Fezes fossilizadas revelam hábitos de dinossauros

Fezes fossilizadas de animais pré-históricos de milhões de anos atrás podem ajudar a reconstituir o comportamento e os hábitos alimentares dessas espécies, bem como os ecossistemas em que viviam. Esses fósseis, chamados coprólitos (‘fezes petrificadas’ em grego), foram o objeto de um estudo pioneiro do pesquisador Paulo Roberto Souto. Em sua tese de doutorado defendida no Instituto de Geociências da Universidade Federal do Rio de Janeiro (UFRJ), ele analisou cerca de 200 coprólitos do Período Cretáceo (de 144 a 65 milhões de anos atrás).

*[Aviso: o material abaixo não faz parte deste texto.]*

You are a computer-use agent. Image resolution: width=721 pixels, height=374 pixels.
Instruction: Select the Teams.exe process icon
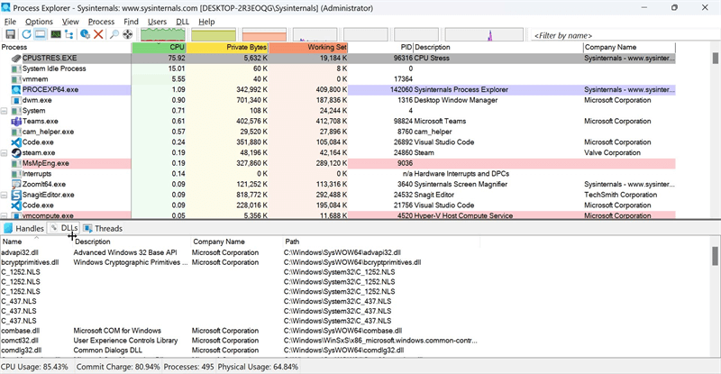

Fezes fossilizadas encontradas na Bacia Bauru, onde hoje ficam
os estados de SP e MG. Algumas chegavam a atingir 12 cm

As amostras foram coletadas sobretudo em três bacias ricas em material fossilizado: do Araripe (na divisa entre Ceará, Piauí e Pernambuco), São Luís (Maranhão) e Bauru (São Paulo e Minas Gerais). Encontrar coprólitos não é tarefa fácil: eles podem facilmente ser confundidos com outras estruturas sedimentares ou fósseis. Para desvendá-los, “um macete é perceber pequenas cavidades no material, originadas por elementos voláteis presentes nas fezes, como nitrogênio e enxofre”, conta Souto. Outros elementos químicos verificados em análises, como o magnésio e o fósforo, também permitem identificar os excrementos.

“É impossível associar com precisão o excremento ao animal que o produziu”, diz. “O que fizemos foi estabelecer um padrão de evacuação para espécies carnívoras, herbívoras e onívoras, já que o formato das fezes depende da dieta e do processo digestivo de cada animal.”

 

Coprólitos de herbívoros (esq.) são reconhecidos pelo formato oval; os de carnívoros (dir.) têm padrão mais cilíndrico (fotos: P.R. Souto)

Para tanto, Souto analisou fezes de animais modernos e constatou que os excrementos dos carnívoros são cilíndricos. Para evitar a aderência de substâncias nocivas presentes na carne às paredes intestinais, esses animais têm digestão rápida e um tubo digestivo sem muitas curvas. Já os herbívoros, para digerir melhor as fibras vegetais, têm digestão lenta e um tubo cheio de voltas — que resulta em fezes ovóides.

 

“Encontramos na bacia Bauru coprólitos ovóides de animais herbívoros junto com cascas de ovos”, conta Souto. “Como 80% dos vestígios fossilizados são de titanossauros (grupo de dinossauros herbívoros), é bem provável que essa espécie se reproduzisse sazonalmente no mesmo lugar, como fazem hoje as tartarugas marinhas.” Em outra região da mesma bacia, havia muitos crocodilos. “Suas fezes tinham restos de ossos e dentes de indivíduos recém-nascidos da mesma espécie. Isso sugere que os crocodilos competiam entre si comendo uns os filhotes dos outros, como ocorre hoje.”

Já a análise dos coprólitos da bacia do Araripe comprovou que a região foi banhada por águas marinhas. Souto encontrou em fezes de peixes do Araripe carapaças fossilizadas de radiolários (protozoário que vive exclusivamente em ambiente oceânico) e mandíbulas de poliquetas (anelídeo de hábitat marinho).

 

Coprólitos de peixes são facilmente identificáveis, pois apresentam um ‘furo’ no interior, provocado por um jato d’água expelido durante a evacuação

 

O estudo de Souto, que auxiliará futuras pesquisas sobre coprólitos, integra o Projeto Cretáceo do Brasil e foi realizado com o apoio da Fundação de Amparo à Pesquisa do Rio de Janeiro (Faperj) e do Conselho Nacional de Desenvolvimento Científico e Tecnológico (CNPq).